-- SELECTED EXCERPT --
---+---

My current line of work revolves around an app that runs on four platforms – Android, iOS, macOS and Windows. It’s core code base is written in C++ and it uses Objective-C (on iOS and macOS) and Java (on Android) to access native APIs. I wanted to share some tips and tricks that I’ve accumulated over time on how to make the ends meet.
This article will mainly concentrate on languages and so called backend part of the application, if you are also interested in cross-platform UI development, then that is a whole another story and I won’t be covering it here. I can only mention some good frameworks to start with, like Qt, React Native, Flutter to name a few (the latter two being further away from C++, but they have C++ bindings).
This article also comes with code examples which you can check out on my GitHub.
Table of contents:
Why C++? Why not JavaScript all the way?
Well, first of all because it’s available on all these platforms plus-minus ouf-of-the-box, so it gives us opportunity to consolidate the business logic and avoid code duplication.
Second it’s truly a Swiss army knife of languages – it gives you speeds of low level languages, and safety and flexibility of high level ones. It allows you to program in OOP or functional style wherever it’s applicable.
<rant><dis>
Third – why not JavaScript (i.e. React and others)? – I hate web development, I’ve spent 12 years of my life doing it and for me it has been the churn of buzzwords and trendy frameworks that die after a year or so. And of course any such high level of abstraction comes with high degree of performance penalty, especially on mobile platforms.
</dis></rant>
Tools
First of all operating system – if you want to develop anything Apple related there’s no other (reasonable) way – you’ll need to get a Mac. So in general my choice is always to use macOS as it gives you opportunity to cover three platforms in one – iOS, macOS and Android, and then use Parallels Desktop with Windows for Windows development. And if you want to throw in Linux in the mix – you can use the same Parallels and install Ubuntu in a separate virtual machine.
Next you’ll need IDE – I chose to go native – Android Studio, Visual Studio and Xcode – they give you all the tools to debug and instrument your app the way the ecosystem developers intended.
Eventually it would be a mess to keep track of four (or five) different IDE/build system projects and all the configuration they could host, so to manage the build systems my weapon of choice is CMake. It’s a build system project generator which means it’s not a build system per-se it just knows how to generate projects for and run other build systems. It outputs native IDE projects which is amazing as it gives you full benefits of native development, but keeps your source and build configuration centralized.
A few tips on CMake:
- Use
APPLE
, IOS
, WIN32
and ANDROID
variables to differentiate between platforms. APPLE
in this case covers both macOS and iOS. - Avoid temptation to use
file(GLOB)

---+---

-- GIVEN DATA --
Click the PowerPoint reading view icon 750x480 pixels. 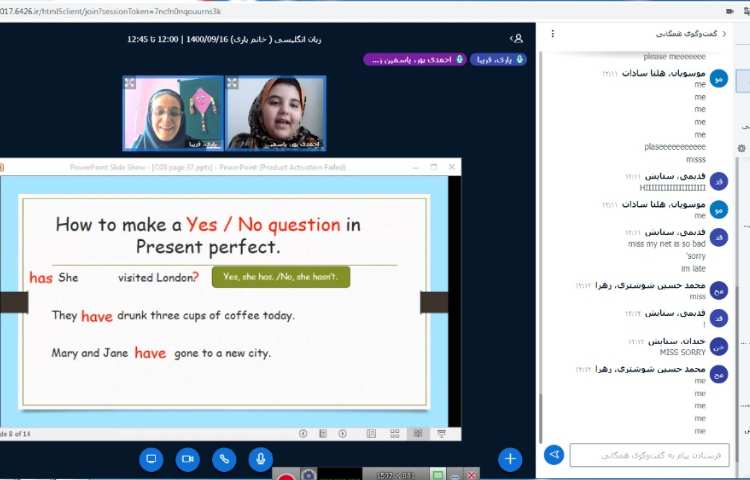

---+---

-- JOB --
In the cross-platform C++ article above, reproduce word for word the passage starting with "This article also" and going on through "on mobile platforms.".

-- EXPECTED OUTPUT --
This article also comes with code examples which you can check out on my GitHub.
Table of contents:
Why C++? Why not JavaScript all the way?
Well, first of all because it’s available on all these platforms plus-minus ouf-of-the-box, so it gives us opportunity to consolidate the business logic and avoid code duplication.
Second it’s truly a Swiss army knife of languages – it gives you speeds of low level languages, and safety and flexibility of high level ones. It allows you to program in OOP or functional style wherever it’s applicable.
<rant><dis>
Third – why not JavaScript (i.e. React and others)? – I hate web development, I’ve spent 12 years of my life doing it and for me it has been the churn of buzzwords and trendy frameworks that die after a year or so. And of course any such high level of abstraction comes with high degree of performance penalty, especially on mobile platforms.